-
Notifications
You must be signed in to change notification settings - Fork 339
Performance Optimization Exercises Using TPC H
We use TPC-H tool to generate the original data of text file format. There are altogether 8 tables, with a total size of 100G (See table sizes below).
Then we generate SPL binary files for these text files. Each data table corresponds to a binary file.
Acomposite table has index information that always requires at least a minimum space utilization, so it is not suitable for storing small data tables. That’s why we store small data tables in row-wise storage bin files, which helps decrease the size of data stored and enables loading all data at one time.

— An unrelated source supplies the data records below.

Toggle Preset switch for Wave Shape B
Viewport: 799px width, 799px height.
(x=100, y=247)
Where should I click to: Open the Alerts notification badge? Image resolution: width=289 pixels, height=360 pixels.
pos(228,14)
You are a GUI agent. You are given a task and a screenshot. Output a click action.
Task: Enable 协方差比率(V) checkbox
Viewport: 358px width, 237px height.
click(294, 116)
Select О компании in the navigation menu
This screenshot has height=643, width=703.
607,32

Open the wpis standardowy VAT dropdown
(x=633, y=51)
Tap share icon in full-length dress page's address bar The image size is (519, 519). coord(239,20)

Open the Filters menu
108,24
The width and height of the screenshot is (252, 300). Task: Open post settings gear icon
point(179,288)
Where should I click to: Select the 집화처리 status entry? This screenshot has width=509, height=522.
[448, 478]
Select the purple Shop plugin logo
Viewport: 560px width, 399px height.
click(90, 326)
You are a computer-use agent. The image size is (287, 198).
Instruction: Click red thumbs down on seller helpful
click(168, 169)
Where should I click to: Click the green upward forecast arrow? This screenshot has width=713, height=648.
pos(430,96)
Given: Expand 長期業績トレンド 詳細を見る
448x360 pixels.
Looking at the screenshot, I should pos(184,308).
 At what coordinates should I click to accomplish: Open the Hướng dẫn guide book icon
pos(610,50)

A large data table, on the other hand, is stored in a column-wise storage composite table that uses primary key as the dimension. When dumping data to the composite table, use sortx() function to sort the data table.
Generate a bin file (Take region table as an example):
A | |
---|---|
1 | =file("region.tbl").import(; , "|").new(_1:R_REGIONKEY, _2:R_NAME, _3:R_COMMENT).sort(R_REGIONKEY) |
2 | =file("region.btx").export@b(A1) |
There is no need to explicitly create data structure for a bin file, we just write data to it directly.

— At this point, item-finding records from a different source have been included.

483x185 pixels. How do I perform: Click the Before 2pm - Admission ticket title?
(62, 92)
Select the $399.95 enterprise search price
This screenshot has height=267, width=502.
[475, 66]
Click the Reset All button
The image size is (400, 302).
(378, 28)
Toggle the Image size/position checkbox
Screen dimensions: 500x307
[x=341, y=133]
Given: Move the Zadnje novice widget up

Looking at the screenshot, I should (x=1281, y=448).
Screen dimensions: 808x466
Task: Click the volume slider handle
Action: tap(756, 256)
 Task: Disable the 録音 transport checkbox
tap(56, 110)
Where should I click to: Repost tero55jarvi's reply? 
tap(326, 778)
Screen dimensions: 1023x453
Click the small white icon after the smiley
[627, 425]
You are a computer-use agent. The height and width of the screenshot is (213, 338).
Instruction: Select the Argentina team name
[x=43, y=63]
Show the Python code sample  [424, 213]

Generate a composite table (Take customer table as an example):
A | |
---|---|
1 | =file("customer.tbl").cursor(; , "|").new(_1:C_CUSTKEY, _2:C_NAME, _3:C_ADDRESS, _4:C_NATIONKEY, _5:C_PHONE, _6:C_ACCTBAL, _7:C_MKTSEGMENT, _8:C_COMMENT).sortx(C_CUSTKEY;15000000) |
2 | =file("customer.ctx").create(#C_CUSTKEY, C_NAME, C_ADDRESS, C_NATIONKEY, C_PHONE, C_ACCTBAL, C_MKTSEGMENT, C_COMMENT) |
3 | >A2.append(A1) |
Creating a composite table requires listing data structure, specifying primary key field(s) (by preceding them with #), and sorting data by primary key. The second parameter in sortx() function is determined by memory size, and can be omitted without impact.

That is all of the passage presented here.